Cloud and SaaS providers increasingly want to manage critical services for government. And in time, outages that are now annoyances may have critical implications to them. Los Angeles' IT department is recommending the city move to Google Apps and says the company's services "often exceed the current city level."
That's a plus for Google but if something goes wrong with LA's IT systems, at least there is still a clear line of accountability to the managers responsible and an opportunity to probe.
But along with telling customers as little as possible, hosting, cloud and SaaS providers indemnify themselves as much as possible from any business losses resulting from an outage.
Who's Responsible for Critical Data?
In theory, the accountability is provided by the market: a customer can move to new service provider. But a migration to the cloud may be a path of no return. LA, in its assessment of cloud services, said that if it ditches its current infrastructure, "it may be cost-prohibitive to return to the city-owned and operated structure."

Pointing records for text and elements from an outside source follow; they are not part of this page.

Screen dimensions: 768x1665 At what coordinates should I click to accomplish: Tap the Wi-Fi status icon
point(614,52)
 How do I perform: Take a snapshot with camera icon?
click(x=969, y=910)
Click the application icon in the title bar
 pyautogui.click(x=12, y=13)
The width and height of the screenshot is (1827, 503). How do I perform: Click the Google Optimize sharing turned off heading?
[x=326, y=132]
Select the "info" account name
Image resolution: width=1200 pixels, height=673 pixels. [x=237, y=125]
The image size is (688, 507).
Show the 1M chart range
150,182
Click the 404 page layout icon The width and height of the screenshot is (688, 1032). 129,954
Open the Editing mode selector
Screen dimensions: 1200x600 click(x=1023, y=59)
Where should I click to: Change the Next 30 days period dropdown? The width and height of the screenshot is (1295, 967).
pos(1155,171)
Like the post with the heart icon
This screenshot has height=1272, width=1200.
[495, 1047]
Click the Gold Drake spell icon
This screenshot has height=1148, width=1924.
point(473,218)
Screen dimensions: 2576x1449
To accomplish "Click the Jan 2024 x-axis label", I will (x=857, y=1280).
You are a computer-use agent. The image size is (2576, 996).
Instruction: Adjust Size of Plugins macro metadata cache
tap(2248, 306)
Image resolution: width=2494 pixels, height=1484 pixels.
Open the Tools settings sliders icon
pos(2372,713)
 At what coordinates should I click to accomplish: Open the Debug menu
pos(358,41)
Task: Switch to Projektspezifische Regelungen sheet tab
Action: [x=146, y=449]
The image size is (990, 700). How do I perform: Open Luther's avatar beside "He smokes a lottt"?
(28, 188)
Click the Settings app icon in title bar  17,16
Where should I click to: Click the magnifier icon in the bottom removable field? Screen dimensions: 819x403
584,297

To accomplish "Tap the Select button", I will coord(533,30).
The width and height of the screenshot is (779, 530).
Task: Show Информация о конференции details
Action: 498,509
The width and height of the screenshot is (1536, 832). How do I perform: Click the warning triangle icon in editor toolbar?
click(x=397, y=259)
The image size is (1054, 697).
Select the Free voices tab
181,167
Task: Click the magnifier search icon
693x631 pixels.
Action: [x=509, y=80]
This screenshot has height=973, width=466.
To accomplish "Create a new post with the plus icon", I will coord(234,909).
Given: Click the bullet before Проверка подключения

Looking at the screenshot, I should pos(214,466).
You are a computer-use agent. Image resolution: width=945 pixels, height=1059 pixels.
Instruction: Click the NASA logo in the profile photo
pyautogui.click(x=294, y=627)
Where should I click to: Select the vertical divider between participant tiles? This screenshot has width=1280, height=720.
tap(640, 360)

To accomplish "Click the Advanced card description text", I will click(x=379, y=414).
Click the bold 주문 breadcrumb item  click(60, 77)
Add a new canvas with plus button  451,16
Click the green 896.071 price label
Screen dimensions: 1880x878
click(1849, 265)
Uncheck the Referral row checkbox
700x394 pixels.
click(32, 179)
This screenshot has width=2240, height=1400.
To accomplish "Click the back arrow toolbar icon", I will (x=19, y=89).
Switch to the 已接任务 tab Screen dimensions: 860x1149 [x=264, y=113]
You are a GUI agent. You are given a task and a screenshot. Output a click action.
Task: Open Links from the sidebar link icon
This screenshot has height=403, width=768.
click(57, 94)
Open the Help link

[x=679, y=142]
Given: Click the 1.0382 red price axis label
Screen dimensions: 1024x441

Today, the harm is mostly economic. When eBay Inc.'s PayPal service crashed last month , it was just something customers had to deal with it.
PayPal blamed the failure on a "back-end router" and some redundancy issues, and left it at that. That meant the companies like Sailrite Enterprises Inc., a sailing supply company, which relied exclusively on PayPal, were unlikely to learn what happened and had to suffer the loss.
But if cloud and SaaS providers manage government services then it's unlikely that an informed public will settle for incomplete explanations about outages.
If the service is critical, they will want to know what went wrong. Was the equipment upgraded, patched? Was staffing at proper levels? When was the last time someone tested the emergency generators? And so on.
Answers to fair and legitimate questions will be sought and little "dashboards" aren't going to cut it.